For sale or rent by distressed owner: 248,000 homes. That’s how many residential properties the U.S. government now has in its possession, the result of record numbers of people defaulting on government-backed mortgages. Washington is sitting on nearly a third of the nation’s 800,000 repossessed houses, making the U.S. taxpayer the largest owner of foreclosed properties. With even more homes moving toward default, Fannie Mae (FNMA), Freddie Mac (FMCC), and the Federal Housing Administration are looking for a way to unload them without swamping the already depressed real estate market.
Trouble is, they haven’t figured out how to do that. The government admitted as much in August, when Fannie, Freddie, and FHA issued a joint plea to the public for ideas about how to solve the problem. (Give it your best shot: You have until Sept. 15 to submit ideas.) “They’re stuck,” says Karen Shaw Petrou, managing partner of Federal Financial Analytics, a Washington-based consultant that advises banks and other clients on government policy. “They don’t know what to do.”
Since the 2008 financial collapse, the government has spent billions of dollars trying to extricate borrowers from high-cost loans, aid delinquent homeowners, and stabilize neighborhoods. The results have been disappointing. The Obama Administration’s signature loan-modification program has helped about 657,000 homeowners—far short of its goal of 3 to 4 million. The program was a victim of its complexity and its inability to cope with overwhelming demand. Many families hit hardest by the housing downturn are concentrated in states that are having the most difficulty recovering from the recession, including Florida, Ohio, and Nevada.
The government’s call for ideas is a sign it is deluged with repossessions, commonly known as real-estate-owned properties or REO. “It’s almost like having the captain of the Titanic go on the public address system and say, ‘Does anybody have an idea?’” says Mark Wiseman, a former director of Cleveland’s foreclosure-prevention program. “It’s not a confidence builder.”
Fannie Mae, Freddie Mac, and FHA made progress in the first half of this year, reducing their combined backlog from 295,000 single-family homes in December to about 248,000 in June, according to the Housing and Urban Development Dept. The nation’s total number of repossessions also fell during that period, from nearly 981,000 to about 817,500. The government’s share has remained steady at about 30 percent. In coming months, however, as lenders and the courts clear up the “robo-signing” scandal that slowed new disclosures, the number of government-owned properties will likely grow. More than a fifth of the 3.65 million homes for sale at the end of July were foreclosures, according to RealtyTrac, a housing data provider.
“It isn’t necessarily our preference that FHA is going to itself continue to hold these properties,” says FHA Acting Commissioner Carol Galante. “We want to move homes through the system so we can recover.” The agency has to be careful as it goes, she says. “If you’re putting too much through that system you are helping to drive down prices.” That’s especially true in regions congested with government properties.

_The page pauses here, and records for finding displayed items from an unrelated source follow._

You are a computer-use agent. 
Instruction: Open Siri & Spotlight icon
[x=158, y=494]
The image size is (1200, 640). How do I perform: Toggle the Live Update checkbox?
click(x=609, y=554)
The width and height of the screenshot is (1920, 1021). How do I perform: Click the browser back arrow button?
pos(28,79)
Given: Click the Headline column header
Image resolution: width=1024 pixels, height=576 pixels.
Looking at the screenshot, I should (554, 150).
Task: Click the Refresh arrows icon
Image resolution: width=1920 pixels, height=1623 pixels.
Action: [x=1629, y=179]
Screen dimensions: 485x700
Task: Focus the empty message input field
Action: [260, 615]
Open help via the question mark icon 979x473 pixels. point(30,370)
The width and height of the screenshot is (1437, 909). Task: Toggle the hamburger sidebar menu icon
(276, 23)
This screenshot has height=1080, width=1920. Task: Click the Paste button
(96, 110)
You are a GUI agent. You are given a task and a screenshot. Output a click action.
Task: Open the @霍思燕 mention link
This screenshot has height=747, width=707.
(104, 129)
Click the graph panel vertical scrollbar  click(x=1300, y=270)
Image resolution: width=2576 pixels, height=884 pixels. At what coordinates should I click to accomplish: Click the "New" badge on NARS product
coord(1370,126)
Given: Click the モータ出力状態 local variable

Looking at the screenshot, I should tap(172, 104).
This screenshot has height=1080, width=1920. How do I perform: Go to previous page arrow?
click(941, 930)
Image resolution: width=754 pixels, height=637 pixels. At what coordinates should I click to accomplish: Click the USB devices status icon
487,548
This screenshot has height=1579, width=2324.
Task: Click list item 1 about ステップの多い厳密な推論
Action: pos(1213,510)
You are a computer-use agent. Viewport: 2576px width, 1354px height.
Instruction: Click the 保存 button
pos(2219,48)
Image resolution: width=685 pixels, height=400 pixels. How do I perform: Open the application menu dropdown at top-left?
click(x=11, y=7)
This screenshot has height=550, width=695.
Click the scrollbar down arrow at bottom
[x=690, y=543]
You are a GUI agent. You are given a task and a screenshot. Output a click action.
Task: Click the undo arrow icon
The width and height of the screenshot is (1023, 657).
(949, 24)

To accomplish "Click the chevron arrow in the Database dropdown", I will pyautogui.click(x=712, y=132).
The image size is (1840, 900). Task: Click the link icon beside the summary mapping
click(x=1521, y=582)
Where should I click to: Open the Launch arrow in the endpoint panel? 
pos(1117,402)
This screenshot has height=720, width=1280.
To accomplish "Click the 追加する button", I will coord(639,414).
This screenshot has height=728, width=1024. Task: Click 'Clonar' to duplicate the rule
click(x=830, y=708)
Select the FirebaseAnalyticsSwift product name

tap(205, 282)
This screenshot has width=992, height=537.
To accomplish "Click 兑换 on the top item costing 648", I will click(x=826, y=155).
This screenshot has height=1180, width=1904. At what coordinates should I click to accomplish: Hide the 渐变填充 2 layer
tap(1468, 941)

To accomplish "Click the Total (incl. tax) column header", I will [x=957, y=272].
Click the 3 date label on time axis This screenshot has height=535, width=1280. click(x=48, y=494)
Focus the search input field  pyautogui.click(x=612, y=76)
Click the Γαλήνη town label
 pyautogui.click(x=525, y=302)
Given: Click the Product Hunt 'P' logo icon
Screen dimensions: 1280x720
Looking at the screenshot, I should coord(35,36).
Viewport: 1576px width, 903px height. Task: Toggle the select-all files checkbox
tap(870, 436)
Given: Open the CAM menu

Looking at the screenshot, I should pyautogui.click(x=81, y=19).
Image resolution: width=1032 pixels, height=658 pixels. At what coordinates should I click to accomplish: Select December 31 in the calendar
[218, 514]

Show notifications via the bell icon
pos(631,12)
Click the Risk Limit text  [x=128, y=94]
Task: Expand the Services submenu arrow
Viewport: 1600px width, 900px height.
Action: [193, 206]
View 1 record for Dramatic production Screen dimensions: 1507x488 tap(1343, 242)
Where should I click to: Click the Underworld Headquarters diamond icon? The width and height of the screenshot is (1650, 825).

Shielding the market from a flood of government homes might be good for property values and the economy. It’s not such a great deal for taxpayers, who bear the costs when government-guaranteed loans go bad and who pay for maintenance on vacant homes the feds take over. One idea the Administration is exploring: allowing Fannie, Freddie, and FHA to keep an ownership stake in the properties by converting them to rentals in partnership with private investors. When the market recovers, the government would sell the homes for more than they could get now and not risk glutting the market. Structured properly, such joint ventures could reduce the impact of foreclosures on struggling neighborhoods.
It’s not at all clear whether that would work on a large scale. The government would have to spend money to bring the rental properties—many of them old and dilapidated—to code; pay still more to insure the rentals; and build a bureaucracy to manage and maintain them. Even if they do all that, there might not be people willing to move in. In parts of Cleveland and Detroit, for example, some houses are stripped and vandalized the minute they’re vacant. “Some of the neighborhoods, you can’t move into,’’ says Wiseman. “There are so many empty houses, it’s just not safe.”
In places like that, it’s sometimes difficult to convince people to stay in their houses. Freddie Mac allows occupants of foreclosed homes to remain on a month-to-month lease until the house is sold. Few do, says spokesman Brad German. “People prefer to take cash for keys and move on.”